Deceit Culture 4

by Uriel Wittenberg (uw@urielw.com)

December 17, 2005


This is one instalment in the Deceit Culture series (see index).

"[O]ur identity and sense of selves as the good guys" — which is the "true basis" of America's power — is being lost as the nation equivocates about torture, comments Jane Stitelman in a letter to the editor in today's New York Times.

Another letter today, by John Schmierer, says:

[H]ow did we as a nation ever get to the point of having a debate over the use of torture?

Growing up as an American citizen, I have always believed without question that the United States would never torture anyone under any circumstances. It goes against all that this country stands for. Others engage in this atrocity, not us.

It is a sad state of affairs that we have an administration that has taken us down a path where we even have to have this debate.

I feel the same way. It disgusts me that this abomination is being seriously discussed. It should be unthinkable, in a society claiming decent values, for such immorality and obscenity to be legally sanctioned in any situation.

But it is not unthinkable, these days.

In an age when popular movies feature torture, our culture has entered a zone of smuttiness and degradation from which I doubt it will ever again emerge. Few children now will grow up "believing without question that the United States would never torture anyone under any circumstances." Many will be unmoved by the practice. They will consider it just and appropriate.

Such thinking is backed by the likes of Charles Krauthammer, a public intellectual who ridicules the idea of not using every means of coercion imaginable to extract information from a terrorist[1]:

What are we supposed to do? Give him a nice cell in a warm Manhattan prison, complete with Miranda rights, a mellifluent lawyer, and his own website?

Krauthammer scoffs at the antipathy to torture expressed in Washington:

The McCain amendment that would ban "cruel, inhuman, or degrading" treatment of any prisoner by any agent of the United States sailed through the Senate by a vote of 90-9. The Washington establishment remains stunned that nine such retrograde, morally inert persons—let alone senators—could be found in this noble capital.

Krauthammer also scorns the concerns of the Council of Europe over America's secret detention centers:

The Council of Europe demands an investigation, calling the claims "extremely worrying." Its human rights commissioner declares "such practices" to constitute "a serious human rights violation, and further proof of the crisis of values" that has engulfed the war on terror. The gnashing of teeth and rending of garments has been considerable.

I myself have not gnashed a single tooth. My garments remain entirely unrent.

In fact, I think teeth-gnashing is exactly what right-wingers like Krauthammer do habitually. The stupid sarcasm is an escape valve for the right-winger's characteristic rage and apoplexy, the thirst to enact suffering, the seething lust to deliver punishment:

Anyone who blows up a car bomb in a market deserves to spend the rest of his life roasting on a spit over an open fire.

At times, as the maniacal morality reaches a point of lip-smacking grimness, one almost senses the onset of uncontrollable hysteria:

We do not [torture for reasons of justice or revenge.] We should not do that. Ever. [...] Vengeance is mine, sayeth the Lord. His, not ours.... If Khalid Sheikh Mohammed knew nothing, ... I'd be perfectly prepared to throw him into a nice, comfortable Manhattan cell.... But as long as he had useful information, things would be different. Very different.

Stored entries
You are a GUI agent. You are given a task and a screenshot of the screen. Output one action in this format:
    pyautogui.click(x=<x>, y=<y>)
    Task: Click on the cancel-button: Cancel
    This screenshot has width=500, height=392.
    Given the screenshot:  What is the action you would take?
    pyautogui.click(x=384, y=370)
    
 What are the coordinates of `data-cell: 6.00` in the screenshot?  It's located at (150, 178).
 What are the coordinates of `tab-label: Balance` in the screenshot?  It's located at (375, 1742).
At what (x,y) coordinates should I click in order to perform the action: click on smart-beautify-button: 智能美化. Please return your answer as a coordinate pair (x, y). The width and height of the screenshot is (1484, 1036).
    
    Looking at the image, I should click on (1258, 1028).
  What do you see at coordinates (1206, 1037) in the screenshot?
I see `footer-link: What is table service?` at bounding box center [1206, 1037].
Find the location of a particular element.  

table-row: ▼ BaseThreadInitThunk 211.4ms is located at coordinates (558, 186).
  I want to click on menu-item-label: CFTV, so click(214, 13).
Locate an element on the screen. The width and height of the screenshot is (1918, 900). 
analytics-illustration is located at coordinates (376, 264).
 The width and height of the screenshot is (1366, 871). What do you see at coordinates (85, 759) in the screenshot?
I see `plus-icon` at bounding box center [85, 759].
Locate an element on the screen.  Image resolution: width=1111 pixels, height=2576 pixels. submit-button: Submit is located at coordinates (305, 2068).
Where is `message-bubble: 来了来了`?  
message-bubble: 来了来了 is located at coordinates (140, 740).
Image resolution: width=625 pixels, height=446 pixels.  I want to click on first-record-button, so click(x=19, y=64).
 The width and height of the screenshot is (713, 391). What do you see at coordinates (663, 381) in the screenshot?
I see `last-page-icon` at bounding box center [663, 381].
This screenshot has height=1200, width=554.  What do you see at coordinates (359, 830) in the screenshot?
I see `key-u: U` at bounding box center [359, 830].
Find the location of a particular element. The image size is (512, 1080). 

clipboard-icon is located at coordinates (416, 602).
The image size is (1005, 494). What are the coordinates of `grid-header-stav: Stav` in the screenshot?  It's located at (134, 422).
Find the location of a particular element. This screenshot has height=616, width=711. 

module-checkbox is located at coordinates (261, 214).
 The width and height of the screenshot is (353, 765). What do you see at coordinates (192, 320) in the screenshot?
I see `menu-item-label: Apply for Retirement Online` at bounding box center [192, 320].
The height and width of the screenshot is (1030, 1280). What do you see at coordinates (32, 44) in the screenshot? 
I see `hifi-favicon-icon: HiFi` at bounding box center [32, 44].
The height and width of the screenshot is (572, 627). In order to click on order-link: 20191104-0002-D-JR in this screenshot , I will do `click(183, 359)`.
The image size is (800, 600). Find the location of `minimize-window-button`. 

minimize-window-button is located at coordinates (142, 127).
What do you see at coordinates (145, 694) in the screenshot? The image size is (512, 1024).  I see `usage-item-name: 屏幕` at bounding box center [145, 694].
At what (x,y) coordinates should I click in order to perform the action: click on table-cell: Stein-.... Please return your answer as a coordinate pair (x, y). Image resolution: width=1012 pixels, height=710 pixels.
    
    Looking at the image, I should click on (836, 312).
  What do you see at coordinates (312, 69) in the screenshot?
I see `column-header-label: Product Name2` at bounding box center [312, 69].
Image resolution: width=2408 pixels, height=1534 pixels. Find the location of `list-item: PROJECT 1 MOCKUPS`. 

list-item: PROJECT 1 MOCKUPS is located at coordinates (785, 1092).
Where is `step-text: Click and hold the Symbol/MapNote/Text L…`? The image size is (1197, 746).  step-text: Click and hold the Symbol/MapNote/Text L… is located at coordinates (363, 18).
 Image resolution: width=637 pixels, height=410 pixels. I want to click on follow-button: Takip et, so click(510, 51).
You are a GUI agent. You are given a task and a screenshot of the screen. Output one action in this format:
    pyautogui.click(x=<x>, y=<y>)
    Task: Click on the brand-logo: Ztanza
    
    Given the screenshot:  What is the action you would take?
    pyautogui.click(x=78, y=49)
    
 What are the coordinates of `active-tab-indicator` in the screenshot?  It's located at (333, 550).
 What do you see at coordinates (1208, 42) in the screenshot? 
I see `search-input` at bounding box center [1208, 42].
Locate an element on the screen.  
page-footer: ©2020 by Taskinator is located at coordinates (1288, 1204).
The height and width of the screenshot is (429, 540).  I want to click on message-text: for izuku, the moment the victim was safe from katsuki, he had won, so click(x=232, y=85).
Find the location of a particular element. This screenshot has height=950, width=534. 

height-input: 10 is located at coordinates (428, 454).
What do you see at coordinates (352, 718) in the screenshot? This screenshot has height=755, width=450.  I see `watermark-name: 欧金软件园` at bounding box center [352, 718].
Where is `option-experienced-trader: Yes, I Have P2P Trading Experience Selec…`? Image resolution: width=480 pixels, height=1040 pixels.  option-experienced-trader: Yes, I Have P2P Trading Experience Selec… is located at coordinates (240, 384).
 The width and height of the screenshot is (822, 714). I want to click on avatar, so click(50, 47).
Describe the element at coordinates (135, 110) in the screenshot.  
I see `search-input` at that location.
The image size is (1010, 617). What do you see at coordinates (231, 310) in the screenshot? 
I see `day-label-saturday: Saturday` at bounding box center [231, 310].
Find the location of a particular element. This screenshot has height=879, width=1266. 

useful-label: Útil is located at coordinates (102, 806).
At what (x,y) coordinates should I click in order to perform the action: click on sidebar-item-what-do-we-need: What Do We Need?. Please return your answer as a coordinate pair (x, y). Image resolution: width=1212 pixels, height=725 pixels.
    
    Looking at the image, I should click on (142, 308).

> [INSTRUCTIONS]:
#1 Reproduce word for word the part of the essay on torture starting with "I feel the same" and going on through "unthinkable, these days.".
#2 Rewrite only the stored entries starting with the line with "What do you see at coordinates (145, 694)" and going on through the line with "list-item: PROJECT 1 MOCKUPS is", putting "Screen size" in place of "Image resolution" and leaving everything else unchanged.

> [TASK RESULTS]:
#1
I feel the same way. It disgusts me that this abomination is being seriously discussed. It should be unthinkable, in a society claiming decent values, for such immorality and obscenity to be legally sanctioned in any situation.

But it is not unthinkable, these days.

#2
What do you see at coordinates (145, 694) in the screenshot? The image size is (512, 1024).  I see `usage-item-name: 屏幕` at bounding box center [145, 694].
At what (x,y) coordinates should I click in order to perform the action: click on table-cell: Stein-.... Please return your answer as a coordinate pair (x, y). Screen size: width=1012 pixels, height=710 pixels.
    
    Looking at the image, I should click on (836, 312).
  What do you see at coordinates (312, 69) in the screenshot?
I see `column-header-label: Product Name2` at bounding box center [312, 69].
Screen size: width=2408 pixels, height=1534 pixels. Find the location of `list-item: PROJECT 1 MOCKUPS`. 

list-item: PROJECT 1 MOCKUPS is located at coordinates (785, 1092).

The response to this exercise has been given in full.